The problem — For this exercise, please reproduce the records below word for word, from the first line through the line with "Istilah Resep Masakan (757, 638)".

BEGIN

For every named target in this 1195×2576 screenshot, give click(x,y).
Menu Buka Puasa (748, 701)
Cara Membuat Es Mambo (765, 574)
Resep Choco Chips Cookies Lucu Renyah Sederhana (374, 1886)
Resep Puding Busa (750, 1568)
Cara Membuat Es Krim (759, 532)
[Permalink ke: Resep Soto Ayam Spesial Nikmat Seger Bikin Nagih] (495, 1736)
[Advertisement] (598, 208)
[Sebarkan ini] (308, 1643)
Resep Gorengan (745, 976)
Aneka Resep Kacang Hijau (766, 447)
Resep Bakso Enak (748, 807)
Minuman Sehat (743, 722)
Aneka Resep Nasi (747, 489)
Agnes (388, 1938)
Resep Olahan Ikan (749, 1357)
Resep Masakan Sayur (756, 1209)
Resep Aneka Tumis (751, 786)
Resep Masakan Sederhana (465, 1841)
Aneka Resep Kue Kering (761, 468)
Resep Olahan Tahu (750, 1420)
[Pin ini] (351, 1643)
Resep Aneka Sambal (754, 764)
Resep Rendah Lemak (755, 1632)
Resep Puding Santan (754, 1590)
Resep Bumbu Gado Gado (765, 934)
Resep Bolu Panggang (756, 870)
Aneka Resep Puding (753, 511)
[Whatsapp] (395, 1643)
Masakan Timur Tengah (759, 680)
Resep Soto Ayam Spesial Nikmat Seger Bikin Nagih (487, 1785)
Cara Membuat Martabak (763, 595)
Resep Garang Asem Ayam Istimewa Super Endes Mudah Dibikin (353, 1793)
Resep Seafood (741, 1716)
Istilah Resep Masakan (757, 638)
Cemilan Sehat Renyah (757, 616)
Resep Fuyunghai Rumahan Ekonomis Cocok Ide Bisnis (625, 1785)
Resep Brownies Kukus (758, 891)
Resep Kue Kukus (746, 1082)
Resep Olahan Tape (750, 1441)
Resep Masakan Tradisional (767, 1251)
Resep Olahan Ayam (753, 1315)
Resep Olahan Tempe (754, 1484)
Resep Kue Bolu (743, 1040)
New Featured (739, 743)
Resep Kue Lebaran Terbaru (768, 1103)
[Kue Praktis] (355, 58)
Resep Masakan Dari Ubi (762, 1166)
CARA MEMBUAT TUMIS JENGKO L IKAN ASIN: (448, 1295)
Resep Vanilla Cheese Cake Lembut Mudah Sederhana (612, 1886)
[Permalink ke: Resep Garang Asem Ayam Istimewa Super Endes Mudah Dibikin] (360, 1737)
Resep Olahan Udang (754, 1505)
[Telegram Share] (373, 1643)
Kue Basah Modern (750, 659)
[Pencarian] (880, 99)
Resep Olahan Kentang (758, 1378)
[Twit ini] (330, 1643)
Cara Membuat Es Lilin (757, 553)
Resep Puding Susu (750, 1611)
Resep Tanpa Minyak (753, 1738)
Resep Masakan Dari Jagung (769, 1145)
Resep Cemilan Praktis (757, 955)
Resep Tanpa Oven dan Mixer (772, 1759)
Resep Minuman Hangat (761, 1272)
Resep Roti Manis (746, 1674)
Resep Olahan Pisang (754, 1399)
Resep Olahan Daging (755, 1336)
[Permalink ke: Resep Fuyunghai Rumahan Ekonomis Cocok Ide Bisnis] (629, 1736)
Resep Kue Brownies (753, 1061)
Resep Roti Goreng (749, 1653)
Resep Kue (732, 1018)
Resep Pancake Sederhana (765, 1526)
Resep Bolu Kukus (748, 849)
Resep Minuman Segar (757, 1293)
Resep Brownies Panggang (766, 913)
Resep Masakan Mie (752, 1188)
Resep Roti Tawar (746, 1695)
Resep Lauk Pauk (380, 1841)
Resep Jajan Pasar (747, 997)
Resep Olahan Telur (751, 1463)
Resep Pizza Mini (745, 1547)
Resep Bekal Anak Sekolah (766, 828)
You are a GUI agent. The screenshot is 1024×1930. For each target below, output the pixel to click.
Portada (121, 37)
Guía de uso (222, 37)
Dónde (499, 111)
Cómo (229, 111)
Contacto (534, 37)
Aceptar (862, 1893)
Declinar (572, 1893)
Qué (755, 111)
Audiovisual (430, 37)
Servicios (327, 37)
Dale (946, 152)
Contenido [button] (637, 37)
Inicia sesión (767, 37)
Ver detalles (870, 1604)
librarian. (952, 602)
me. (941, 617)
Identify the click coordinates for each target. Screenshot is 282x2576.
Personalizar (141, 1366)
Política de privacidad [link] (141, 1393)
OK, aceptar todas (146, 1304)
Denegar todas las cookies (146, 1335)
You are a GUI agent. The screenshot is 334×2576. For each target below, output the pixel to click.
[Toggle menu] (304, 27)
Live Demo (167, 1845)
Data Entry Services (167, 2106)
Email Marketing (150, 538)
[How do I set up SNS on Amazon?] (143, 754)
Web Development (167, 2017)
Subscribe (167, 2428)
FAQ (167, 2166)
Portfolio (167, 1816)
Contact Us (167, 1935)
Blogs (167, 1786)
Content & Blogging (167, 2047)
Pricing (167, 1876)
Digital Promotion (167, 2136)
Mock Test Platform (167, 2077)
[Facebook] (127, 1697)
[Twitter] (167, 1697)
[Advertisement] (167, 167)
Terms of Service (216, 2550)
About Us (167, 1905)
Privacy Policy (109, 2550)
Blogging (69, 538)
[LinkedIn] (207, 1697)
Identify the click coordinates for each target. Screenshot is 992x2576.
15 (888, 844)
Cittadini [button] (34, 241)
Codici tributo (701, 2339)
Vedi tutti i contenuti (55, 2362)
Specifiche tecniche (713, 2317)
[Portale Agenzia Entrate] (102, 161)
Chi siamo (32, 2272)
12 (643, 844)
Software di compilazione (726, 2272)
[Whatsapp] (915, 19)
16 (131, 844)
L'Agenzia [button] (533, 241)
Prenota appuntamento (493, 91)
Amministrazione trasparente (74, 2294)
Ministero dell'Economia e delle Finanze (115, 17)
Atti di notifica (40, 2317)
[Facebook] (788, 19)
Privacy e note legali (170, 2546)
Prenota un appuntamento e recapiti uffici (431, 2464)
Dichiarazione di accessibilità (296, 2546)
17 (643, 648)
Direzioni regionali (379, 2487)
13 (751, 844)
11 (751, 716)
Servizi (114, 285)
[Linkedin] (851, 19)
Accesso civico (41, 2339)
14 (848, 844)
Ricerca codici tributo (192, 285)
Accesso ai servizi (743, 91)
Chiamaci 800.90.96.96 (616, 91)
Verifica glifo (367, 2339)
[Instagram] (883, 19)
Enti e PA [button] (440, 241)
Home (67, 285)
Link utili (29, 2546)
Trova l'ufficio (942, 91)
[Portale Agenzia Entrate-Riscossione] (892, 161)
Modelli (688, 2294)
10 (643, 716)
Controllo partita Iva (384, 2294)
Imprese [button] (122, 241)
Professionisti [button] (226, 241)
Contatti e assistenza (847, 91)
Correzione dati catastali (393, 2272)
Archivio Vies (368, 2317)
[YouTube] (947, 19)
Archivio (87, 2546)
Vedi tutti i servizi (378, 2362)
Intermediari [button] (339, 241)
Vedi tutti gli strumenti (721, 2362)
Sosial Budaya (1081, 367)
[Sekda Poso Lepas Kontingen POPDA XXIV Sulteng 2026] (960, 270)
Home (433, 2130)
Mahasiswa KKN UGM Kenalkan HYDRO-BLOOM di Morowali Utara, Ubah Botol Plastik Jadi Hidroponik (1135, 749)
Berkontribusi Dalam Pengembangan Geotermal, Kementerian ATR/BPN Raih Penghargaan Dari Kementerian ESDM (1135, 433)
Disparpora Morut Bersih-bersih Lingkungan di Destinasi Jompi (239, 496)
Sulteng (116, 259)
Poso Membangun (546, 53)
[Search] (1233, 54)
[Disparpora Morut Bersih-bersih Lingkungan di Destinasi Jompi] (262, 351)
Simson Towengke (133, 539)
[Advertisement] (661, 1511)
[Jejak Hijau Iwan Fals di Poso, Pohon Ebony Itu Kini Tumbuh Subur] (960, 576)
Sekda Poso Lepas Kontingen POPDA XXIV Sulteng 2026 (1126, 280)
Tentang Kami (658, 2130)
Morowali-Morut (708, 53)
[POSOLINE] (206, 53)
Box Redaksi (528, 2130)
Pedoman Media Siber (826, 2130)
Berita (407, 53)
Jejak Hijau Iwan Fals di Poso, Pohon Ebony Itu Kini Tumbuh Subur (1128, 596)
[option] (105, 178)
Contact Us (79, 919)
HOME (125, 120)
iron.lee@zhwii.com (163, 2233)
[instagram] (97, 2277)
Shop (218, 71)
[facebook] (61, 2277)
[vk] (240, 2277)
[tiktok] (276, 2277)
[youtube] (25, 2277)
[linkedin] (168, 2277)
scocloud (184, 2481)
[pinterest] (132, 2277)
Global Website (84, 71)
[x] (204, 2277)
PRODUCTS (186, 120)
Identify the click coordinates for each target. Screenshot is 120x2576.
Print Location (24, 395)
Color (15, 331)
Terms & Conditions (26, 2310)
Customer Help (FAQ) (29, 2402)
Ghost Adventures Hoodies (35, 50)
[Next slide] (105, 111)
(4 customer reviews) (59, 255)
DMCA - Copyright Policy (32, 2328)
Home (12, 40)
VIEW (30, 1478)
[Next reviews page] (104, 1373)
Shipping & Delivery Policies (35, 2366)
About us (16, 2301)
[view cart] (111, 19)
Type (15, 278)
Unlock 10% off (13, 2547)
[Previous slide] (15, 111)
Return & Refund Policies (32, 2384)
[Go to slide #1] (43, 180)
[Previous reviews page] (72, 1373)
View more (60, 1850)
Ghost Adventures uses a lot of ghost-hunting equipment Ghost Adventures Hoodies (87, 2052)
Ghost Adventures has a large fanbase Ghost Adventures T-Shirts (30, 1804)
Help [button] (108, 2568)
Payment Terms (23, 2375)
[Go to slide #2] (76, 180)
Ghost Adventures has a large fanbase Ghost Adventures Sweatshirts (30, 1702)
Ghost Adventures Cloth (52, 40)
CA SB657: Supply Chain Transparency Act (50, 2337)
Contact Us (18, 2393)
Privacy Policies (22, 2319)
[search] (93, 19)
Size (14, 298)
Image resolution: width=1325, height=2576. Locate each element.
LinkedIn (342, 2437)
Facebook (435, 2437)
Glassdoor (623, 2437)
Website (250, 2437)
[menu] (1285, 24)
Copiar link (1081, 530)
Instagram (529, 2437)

END

Solution for this task —
For every named target in this 1195×2576 screenshot, give click(x,y).
Menu Buka Puasa (748, 701)
Cara Membuat Es Mambo (765, 574)
Resep Choco Chips Cookies Lucu Renyah Sederhana (374, 1886)
Resep Puding Busa (750, 1568)
Cara Membuat Es Krim (759, 532)
[Permalink ke: Resep Soto Ayam Spesial Nikmat Seger Bikin Nagih] (495, 1736)
[Advertisement] (598, 208)
[Sebarkan ini] (308, 1643)
Resep Gorengan (745, 976)
Aneka Resep Kacang Hijau (766, 447)
Resep Bakso Enak (748, 807)
Minuman Sehat (743, 722)
Aneka Resep Nasi (747, 489)
Agnes (388, 1938)
Resep Olahan Ikan (749, 1357)
Resep Masakan Sayur (756, 1209)
Resep Aneka Tumis (751, 786)
Resep Masakan Sederhana (465, 1841)
Aneka Resep Kue Kering (761, 468)
Resep Olahan Tahu (750, 1420)
[Pin ini] (351, 1643)
Resep Aneka Sambal (754, 764)
Resep Rendah Lemak (755, 1632)
Resep Puding Santan (754, 1590)
Resep Bumbu Gado Gado (765, 934)
Resep Bolu Panggang (756, 870)
Aneka Resep Puding (753, 511)
[Whatsapp] (395, 1643)
Masakan Timur Tengah (759, 680)
Resep Soto Ayam Spesial Nikmat Seger Bikin Nagih (487, 1785)
Cara Membuat Martabak (763, 595)
Resep Garang Asem Ayam Istimewa Super Endes Mudah Dibikin (353, 1793)
Resep Seafood (741, 1716)
Istilah Resep Masakan (757, 638)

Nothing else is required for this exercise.